WORKING DATA:

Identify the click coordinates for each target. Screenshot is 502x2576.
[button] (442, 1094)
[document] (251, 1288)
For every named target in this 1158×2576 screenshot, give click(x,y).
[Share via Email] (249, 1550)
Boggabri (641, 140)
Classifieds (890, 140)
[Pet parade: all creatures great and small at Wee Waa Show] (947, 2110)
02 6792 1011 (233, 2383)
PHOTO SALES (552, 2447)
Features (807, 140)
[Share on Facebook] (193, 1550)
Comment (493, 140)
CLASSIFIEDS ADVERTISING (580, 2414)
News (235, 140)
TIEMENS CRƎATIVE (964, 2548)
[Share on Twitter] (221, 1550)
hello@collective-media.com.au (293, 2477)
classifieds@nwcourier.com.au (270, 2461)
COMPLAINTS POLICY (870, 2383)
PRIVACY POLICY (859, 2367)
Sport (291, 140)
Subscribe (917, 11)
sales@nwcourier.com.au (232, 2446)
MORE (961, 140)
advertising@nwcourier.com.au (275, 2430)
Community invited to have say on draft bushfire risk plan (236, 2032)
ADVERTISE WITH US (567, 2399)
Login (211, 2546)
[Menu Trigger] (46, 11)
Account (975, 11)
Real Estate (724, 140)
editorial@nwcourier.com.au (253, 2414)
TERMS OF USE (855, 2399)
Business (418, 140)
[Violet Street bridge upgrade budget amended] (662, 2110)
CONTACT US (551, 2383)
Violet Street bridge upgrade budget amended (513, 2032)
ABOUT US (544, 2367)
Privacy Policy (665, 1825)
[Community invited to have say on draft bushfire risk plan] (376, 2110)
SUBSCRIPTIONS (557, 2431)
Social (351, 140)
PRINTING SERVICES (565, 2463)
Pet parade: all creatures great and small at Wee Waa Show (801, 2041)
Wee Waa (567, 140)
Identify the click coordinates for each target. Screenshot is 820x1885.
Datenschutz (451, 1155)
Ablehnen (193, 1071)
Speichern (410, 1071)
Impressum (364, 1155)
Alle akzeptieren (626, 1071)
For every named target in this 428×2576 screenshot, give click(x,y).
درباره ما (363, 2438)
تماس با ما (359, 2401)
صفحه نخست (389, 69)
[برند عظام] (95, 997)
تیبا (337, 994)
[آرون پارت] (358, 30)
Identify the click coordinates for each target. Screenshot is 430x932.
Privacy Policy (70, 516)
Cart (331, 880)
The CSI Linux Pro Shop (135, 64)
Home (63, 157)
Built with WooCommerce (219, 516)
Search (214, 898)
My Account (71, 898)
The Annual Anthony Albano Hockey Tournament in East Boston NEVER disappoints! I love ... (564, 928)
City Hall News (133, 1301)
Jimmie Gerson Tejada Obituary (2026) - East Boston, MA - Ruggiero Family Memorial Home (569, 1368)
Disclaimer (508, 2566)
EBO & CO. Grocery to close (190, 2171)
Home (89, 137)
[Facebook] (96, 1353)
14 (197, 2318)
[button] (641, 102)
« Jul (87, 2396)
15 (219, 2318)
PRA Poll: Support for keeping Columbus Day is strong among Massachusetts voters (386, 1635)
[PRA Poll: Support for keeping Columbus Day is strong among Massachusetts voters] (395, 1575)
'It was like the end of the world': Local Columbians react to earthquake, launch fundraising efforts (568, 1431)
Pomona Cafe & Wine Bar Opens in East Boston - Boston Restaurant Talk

TASK STATEMENT:
Where the line holding "[button] (442, 1094)" appears in the listing above, start reproducing exactly, and end with the line holding "Account (975, 11)".

YOUR SOLUTION:
[button] (442, 1094)
[document] (251, 1288)
For every named target in this 1158×2576 screenshot, give click(x,y).
[Share via Email] (249, 1550)
Boggabri (641, 140)
Classifieds (890, 140)
[Pet parade: all creatures great and small at Wee Waa Show] (947, 2110)
02 6792 1011 (233, 2383)
PHOTO SALES (552, 2447)
Features (807, 140)
[Share on Facebook] (193, 1550)
Comment (493, 140)
CLASSIFIEDS ADVERTISING (580, 2414)
News (235, 140)
TIEMENS CRƎATIVE (964, 2548)
[Share on Twitter] (221, 1550)
hello@collective-media.com.au (293, 2477)
classifieds@nwcourier.com.au (270, 2461)
COMPLAINTS POLICY (870, 2383)
PRIVACY POLICY (859, 2367)
Sport (291, 140)
Subscribe (917, 11)
sales@nwcourier.com.au (232, 2446)
MORE (961, 140)
advertising@nwcourier.com.au (275, 2430)
Community invited to have say on draft bushfire risk plan (236, 2032)
ADVERTISE WITH US (567, 2399)
Login (211, 2546)
[Menu Trigger] (46, 11)
Account (975, 11)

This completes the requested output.